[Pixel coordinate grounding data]
────────────────

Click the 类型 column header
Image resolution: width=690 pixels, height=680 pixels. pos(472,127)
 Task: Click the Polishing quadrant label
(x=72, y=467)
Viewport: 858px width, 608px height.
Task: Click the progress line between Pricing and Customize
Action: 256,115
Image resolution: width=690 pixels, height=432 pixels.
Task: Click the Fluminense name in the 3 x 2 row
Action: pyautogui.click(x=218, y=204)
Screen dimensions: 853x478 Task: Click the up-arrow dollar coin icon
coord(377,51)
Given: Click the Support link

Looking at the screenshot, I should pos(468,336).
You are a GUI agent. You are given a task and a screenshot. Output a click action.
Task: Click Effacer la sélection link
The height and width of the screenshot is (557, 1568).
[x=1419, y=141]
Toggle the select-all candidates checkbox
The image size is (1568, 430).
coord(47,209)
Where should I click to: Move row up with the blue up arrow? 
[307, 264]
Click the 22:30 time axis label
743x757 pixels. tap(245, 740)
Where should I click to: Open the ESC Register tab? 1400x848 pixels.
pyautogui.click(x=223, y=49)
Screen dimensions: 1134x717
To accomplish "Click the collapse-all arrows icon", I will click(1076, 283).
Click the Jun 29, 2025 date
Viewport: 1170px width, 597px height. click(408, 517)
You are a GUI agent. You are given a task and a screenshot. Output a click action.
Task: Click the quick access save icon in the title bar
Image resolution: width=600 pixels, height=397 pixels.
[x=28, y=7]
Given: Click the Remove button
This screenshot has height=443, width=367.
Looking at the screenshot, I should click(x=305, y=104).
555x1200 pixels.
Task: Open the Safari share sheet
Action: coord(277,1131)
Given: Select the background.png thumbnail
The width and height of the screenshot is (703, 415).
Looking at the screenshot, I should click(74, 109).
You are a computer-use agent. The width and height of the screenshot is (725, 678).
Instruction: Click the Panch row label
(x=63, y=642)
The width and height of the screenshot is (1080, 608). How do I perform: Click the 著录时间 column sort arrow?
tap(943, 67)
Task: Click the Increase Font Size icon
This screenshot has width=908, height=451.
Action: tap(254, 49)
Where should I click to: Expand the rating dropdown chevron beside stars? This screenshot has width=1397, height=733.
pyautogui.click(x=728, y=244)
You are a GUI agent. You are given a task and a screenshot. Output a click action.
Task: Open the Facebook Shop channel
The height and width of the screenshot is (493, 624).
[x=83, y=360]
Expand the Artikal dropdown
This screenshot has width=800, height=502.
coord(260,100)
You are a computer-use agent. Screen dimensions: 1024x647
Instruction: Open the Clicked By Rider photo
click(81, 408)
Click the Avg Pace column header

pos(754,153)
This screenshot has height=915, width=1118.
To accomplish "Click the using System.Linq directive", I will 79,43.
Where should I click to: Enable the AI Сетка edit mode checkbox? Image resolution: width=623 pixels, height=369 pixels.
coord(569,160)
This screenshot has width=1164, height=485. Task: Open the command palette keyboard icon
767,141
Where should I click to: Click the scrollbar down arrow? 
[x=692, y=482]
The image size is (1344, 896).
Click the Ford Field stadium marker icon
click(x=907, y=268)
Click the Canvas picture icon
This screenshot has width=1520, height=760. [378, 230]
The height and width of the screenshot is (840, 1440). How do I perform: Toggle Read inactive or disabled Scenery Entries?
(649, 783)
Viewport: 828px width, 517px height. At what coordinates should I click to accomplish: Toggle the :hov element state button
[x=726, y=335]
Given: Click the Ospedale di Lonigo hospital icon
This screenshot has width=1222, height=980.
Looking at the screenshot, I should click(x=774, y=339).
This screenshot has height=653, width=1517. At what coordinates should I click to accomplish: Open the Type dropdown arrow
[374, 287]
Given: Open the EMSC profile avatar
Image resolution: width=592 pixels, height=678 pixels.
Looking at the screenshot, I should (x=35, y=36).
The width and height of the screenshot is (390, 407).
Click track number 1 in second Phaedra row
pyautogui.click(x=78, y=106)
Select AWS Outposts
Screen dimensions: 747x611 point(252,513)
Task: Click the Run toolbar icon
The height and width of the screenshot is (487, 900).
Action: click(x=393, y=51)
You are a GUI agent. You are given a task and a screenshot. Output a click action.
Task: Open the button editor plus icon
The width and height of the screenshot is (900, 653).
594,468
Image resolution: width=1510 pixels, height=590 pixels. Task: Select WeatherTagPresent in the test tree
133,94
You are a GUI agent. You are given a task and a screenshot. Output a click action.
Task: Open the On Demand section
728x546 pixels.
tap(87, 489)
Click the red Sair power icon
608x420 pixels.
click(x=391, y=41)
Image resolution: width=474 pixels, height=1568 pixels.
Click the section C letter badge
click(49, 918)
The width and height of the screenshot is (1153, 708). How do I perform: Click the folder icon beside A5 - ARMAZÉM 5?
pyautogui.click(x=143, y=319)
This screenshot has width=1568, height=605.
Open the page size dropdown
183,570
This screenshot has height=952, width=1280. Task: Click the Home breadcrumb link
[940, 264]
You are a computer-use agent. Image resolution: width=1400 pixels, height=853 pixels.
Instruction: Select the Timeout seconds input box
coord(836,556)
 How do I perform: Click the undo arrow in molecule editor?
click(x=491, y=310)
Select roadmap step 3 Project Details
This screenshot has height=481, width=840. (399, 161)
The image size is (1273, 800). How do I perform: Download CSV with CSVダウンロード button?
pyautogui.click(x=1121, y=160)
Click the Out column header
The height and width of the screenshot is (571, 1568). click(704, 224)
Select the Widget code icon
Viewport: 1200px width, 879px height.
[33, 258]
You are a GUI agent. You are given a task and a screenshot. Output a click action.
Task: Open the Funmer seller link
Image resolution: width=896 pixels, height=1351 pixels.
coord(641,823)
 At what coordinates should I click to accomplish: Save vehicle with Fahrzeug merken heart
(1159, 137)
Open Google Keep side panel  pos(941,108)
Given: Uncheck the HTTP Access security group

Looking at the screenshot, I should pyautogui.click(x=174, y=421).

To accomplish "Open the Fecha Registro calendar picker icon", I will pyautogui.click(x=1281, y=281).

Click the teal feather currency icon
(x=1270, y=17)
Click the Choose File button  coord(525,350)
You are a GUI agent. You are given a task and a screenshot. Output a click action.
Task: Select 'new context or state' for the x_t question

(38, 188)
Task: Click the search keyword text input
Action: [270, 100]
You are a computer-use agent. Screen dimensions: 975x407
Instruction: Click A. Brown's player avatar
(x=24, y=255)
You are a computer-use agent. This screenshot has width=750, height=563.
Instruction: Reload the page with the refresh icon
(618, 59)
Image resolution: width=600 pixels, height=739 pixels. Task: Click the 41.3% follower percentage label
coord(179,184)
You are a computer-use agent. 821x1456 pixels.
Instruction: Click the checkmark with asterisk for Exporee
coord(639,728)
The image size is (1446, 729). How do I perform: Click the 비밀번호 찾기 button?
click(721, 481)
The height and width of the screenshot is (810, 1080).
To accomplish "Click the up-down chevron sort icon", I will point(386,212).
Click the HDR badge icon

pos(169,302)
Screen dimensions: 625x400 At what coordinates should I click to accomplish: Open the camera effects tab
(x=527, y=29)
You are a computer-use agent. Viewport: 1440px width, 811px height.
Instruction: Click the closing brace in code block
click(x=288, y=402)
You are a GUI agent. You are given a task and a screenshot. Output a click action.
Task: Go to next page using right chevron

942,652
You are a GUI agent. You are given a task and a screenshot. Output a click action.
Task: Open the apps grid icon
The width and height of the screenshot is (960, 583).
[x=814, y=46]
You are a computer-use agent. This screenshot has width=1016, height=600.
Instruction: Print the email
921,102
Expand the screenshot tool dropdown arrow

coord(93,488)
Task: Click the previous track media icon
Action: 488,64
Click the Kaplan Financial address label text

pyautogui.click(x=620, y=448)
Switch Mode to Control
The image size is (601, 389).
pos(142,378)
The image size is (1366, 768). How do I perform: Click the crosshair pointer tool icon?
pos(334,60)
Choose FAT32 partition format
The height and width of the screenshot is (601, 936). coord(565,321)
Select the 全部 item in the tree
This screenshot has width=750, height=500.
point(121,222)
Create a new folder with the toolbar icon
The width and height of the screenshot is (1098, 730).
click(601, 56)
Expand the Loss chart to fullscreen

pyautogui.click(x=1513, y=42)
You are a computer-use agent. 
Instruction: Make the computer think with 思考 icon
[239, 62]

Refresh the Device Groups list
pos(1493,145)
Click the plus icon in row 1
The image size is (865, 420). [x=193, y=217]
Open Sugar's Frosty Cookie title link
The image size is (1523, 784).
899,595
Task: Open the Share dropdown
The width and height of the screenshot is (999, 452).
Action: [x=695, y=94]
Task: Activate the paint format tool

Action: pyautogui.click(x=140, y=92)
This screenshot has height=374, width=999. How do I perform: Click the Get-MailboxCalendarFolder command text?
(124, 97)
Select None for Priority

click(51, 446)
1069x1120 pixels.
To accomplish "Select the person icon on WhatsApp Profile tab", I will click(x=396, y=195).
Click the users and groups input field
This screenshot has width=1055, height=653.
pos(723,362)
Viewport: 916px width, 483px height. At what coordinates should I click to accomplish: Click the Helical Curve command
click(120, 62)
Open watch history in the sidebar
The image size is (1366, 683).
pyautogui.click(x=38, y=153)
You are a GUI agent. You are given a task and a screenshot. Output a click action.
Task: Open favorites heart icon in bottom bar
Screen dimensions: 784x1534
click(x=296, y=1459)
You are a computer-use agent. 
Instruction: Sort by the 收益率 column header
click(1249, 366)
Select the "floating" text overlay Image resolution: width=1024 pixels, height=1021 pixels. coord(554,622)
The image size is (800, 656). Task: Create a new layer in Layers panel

────────────────

Exercise description:
On how many lines above does "toolbar" occur? Say the number only.

Exercise output:
2